— TESTO —
--------------------------------------------------

L’Epoca d’Oro della Sicilia
Musulmana: Un Falso Storico [parte 3o] - Η χρυσή
ιστορική
εποχή
της
Μουσουλμανικής
Σικελίας, Ένα
ιστορικό
ψέμμα [μέρος
3ο]
Comprendiamo appieno come l’astio
verso la Chiesa e lo status quo istituzionale fossero il vero motore di queste
opere storiografiche ottocentesche sulla Sicilia musulmana.
Sappiamo dunque che una certa storiografia ha parzialmente modificato la
realtà storica della Sicilia musulmana, mostrandone solo i buoni traffici
commerciali o i testi poetici prodotti. Queste tesi sono divenute verbo divino
fra la seconda metà del XIX secolo (Amari fu ministro dell’istruzione nel
governo Farini) e la prima del XX secolo.
Ad oggi, si tende a dare pochissimo spazio alla condizione del dhimmi
siciliano o al fatto che l’intera popolazione siciliana si adoperò per la
cacciata degli arabi e ne spazzò via quasi ogni traccia (cosa che, di solito,
non avviene quando un popolo è felice e soddisfatto della propria condizione).
Non è mia intenzione sovvertire per intero centocinquanta anni di
tradizione, ma penso sia importante far comprendere quale fosse davvero la condizione
dei siciliani cristiani.
Come tutte le altre popolazioni non-musulmane conquistate dagli arabi,
questi assunsero la condizione di dhimmi.

--------------------------------------------------

— SEZIONE DATI —
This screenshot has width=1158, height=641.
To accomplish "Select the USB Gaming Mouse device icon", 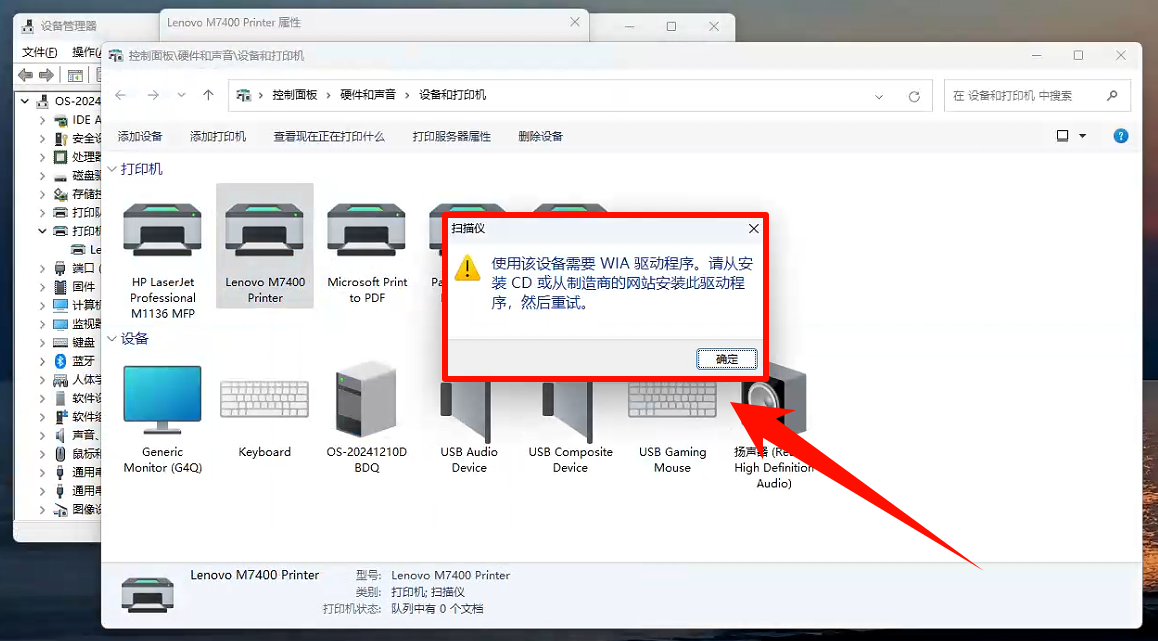I will [671, 400].
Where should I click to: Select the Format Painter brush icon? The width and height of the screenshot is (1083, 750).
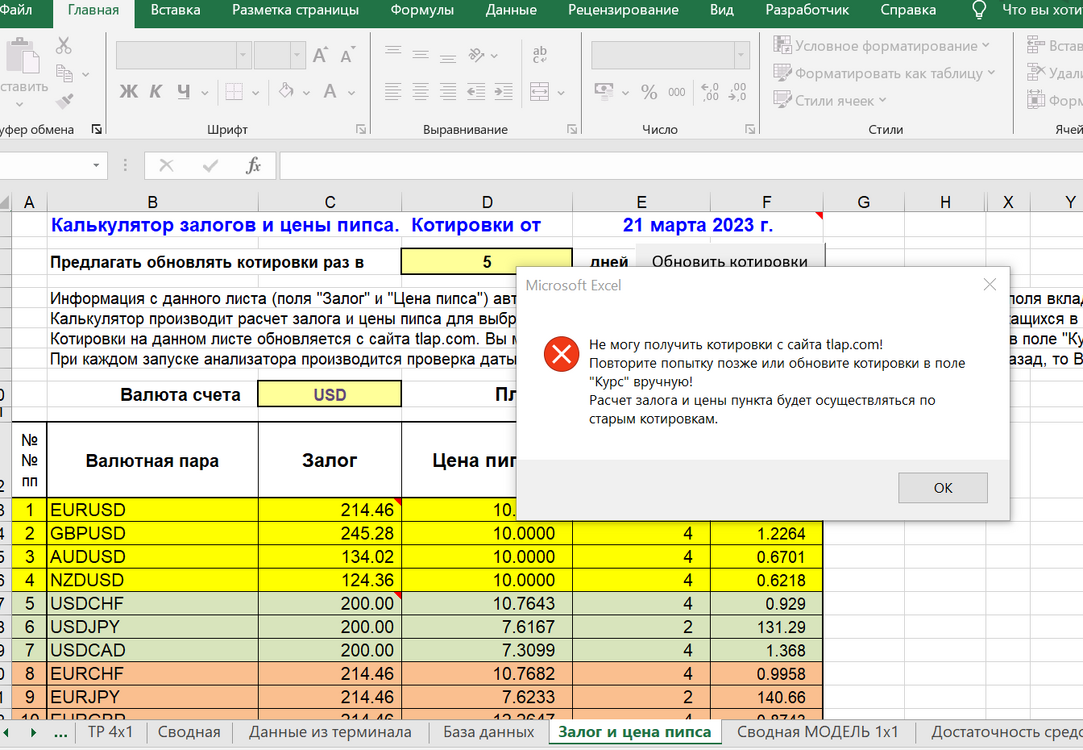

--------------------------------------------------

— CONSEGNA —
Nel testo sulla Sicilia musulmana, quale incarico ebbe Amari nel governo Farini?

— RISPOSTA —
Fu ministro dell’istruzione.